In its final statement at the 30th session of the UN Human Rights Council, the International Humanist and Ethical Union (IHEU) called on the Council to clearly defend and promote universalism in Human Rights.

Iraqi delegate at the UN Human Rights Council

Iraqi delegate at the UN Human Rights Council

During a discussion which included a UN report on Iraq, IHEU head of delegation, Elizabeth O’Casey highlighted the Council’s failure to robustly defend the types of human rights which are being violated there daily.

She pointed out that whilst ISIS’ actions are more extreme in nature, a number of the Human Rights Council members and observers openly deny the universalism of human rights when it comes to LGBT people and women.

O’Casey argued that we cannot realistically expect change in countries like Iraq if the Human Rights Council refuses to categorically champion the very rights that ISIS is violating. She called on the Council to commit clearly to the human rights of all, regarding of sexual orientation, gender or belief.

Her statement follows in full below:


 

ORAL STATEMENT
International Humanist and Ethical Union

UN Human Rights Council, 30th Session (14th September – 2nd October 2015)
General Debate, Item 2/10
Elizabeth O’Casey

The extreme cruelty and violence we are witnessing in Iraq [ref A/HRC/30/66] is so revolting and inhuman that it highlights the Council’s relative impotence to act in the face of such brutality. It also reminds us of our failure to help foster a human rights climate in the affected region. For, this violence is not without context. We might recall that prior to the debauched brutality of ISIS against homosexual men, in Iraq such men were subjected to death threats and torture. Previous to ISIS’ sexual enslavement of women, the Iraqi Parliament drafted a law that sought to legalize rape, prohibit women leaving home without their husbands’ permission, and legalize marriage for 9-year-olds.

The Council’s failure to do more in the face of ISIS is one thing; and indeed, as recognised by the High Commissioner, its resources are severely limited, but its failure to speak out in defence of universal human rights in the face of such demonstrative denial by ISIS [that is, for the human rights of LGBT people and women] is quite another. Its words have normative force. And it owes the Iraqis to use them wisely.

Of course no representative in this forum would say it is OK to throw a man off a building because he is gay. But they would, and have, expressed their abhorrence of LGBT rights.

Of course no representative in this forum would say it is OK to force women into sexual slavery, but they would, and have, denied the existence of marital rape, and continue to include a country with gender apartheid as a member.[1]

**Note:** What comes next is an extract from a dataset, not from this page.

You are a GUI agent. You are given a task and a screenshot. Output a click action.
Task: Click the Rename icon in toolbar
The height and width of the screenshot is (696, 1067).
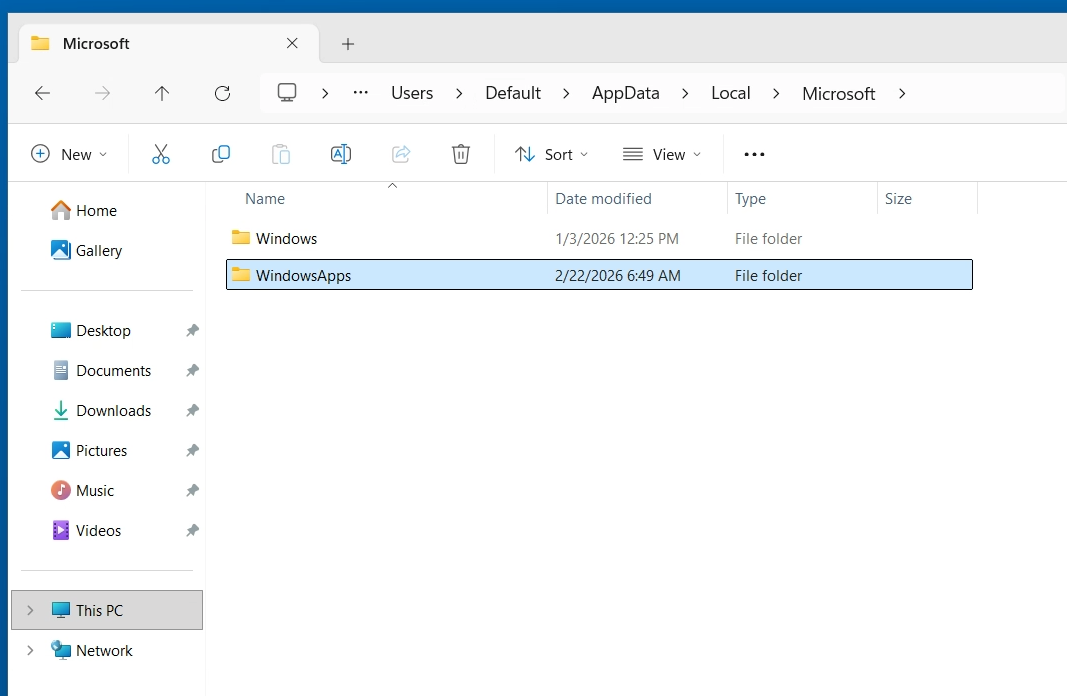point(340,154)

The Council needs to say with one clear voice: We are all equal agents in possession of the same human rights, regardless of our gender, what we believe, and whom we love. It needs to promote clear universalism, because without that there is a very slippery slope – a slope that more young gay men will be pushed off to meet their death…

Notes

[1] Saudi Arabia has been a member of the Council since 2013.